TL;DR
Staff Applied AI And Machine Learning Engineer (Fintech): Build and deploy machine learning models and AI-driven risk platforms in payments and risk domains with an accent on credit and fraud risk modeling, LLM integration, and scalable AI frameworks. Focus on designing, deploying, and maintaining high-security, reliable AI systems that safeguard user activities and money.
Location: Hybrid with offices in Denver, San Francisco, New York, Los Angeles, Seattle, and Toronto; employees in these locations expected to work onsite 2-3 days per week.
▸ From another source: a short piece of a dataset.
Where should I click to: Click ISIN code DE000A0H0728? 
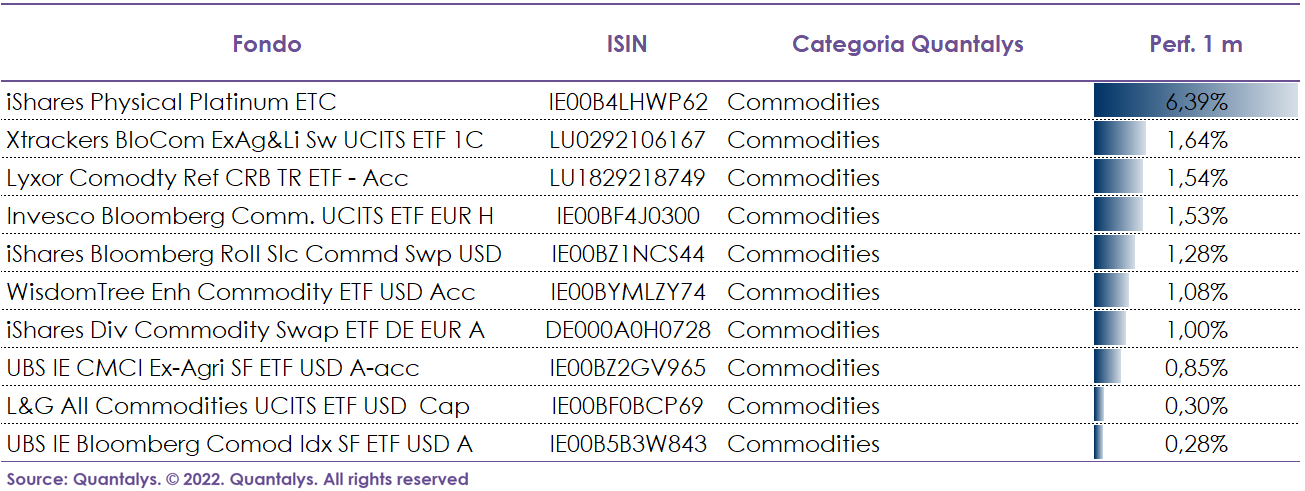point(628,330)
Remote work allowed with secure, reliable internet connection.
Salary: $187,000 - $285,000 USD depending on location and experience; CAD salary for Toronto.
Company
Gusto supports small businesses with payroll, health insurance, 401(k)s, and HR services, serving over 400,000 customers across the US and Canada.
What you will do
- Build and deploy machine learning models to identify, assess, and mitigate payment and risk-related threats.
- Drive research and development of AI models, including LLM integration, collaborating cross-functionally with engineering, product, design, and compliance teams.
- Develop scalable frameworks and libraries to enhance data analysis and modeling capabilities.
- Identify new data-driven opportunities to improve products and risk management solutions.
- Communicate findings and model results effectively to non-technical stakeholders.
Requirements
- Must have 8+ years experience in machine learning and AI, including credit or fraud risk modeling.
- Strong programming skills in Python, R, or similar statistical languages.
- Experience with predictive modeling, anomaly detection, ensemble methods, and optionally NLP and LLMs.
- Excellent communication skills to present complex findings clearly.
- PhD or Masters in quantitative field is a plus.
- Experience in Fintech industry is a plus.
Culture & Benefits
- Hybrid work model with flexible office attendance.
- Supportive and diverse workplace valuing inclusion and equal opportunity.
- Focus on employee well-being and accommodations.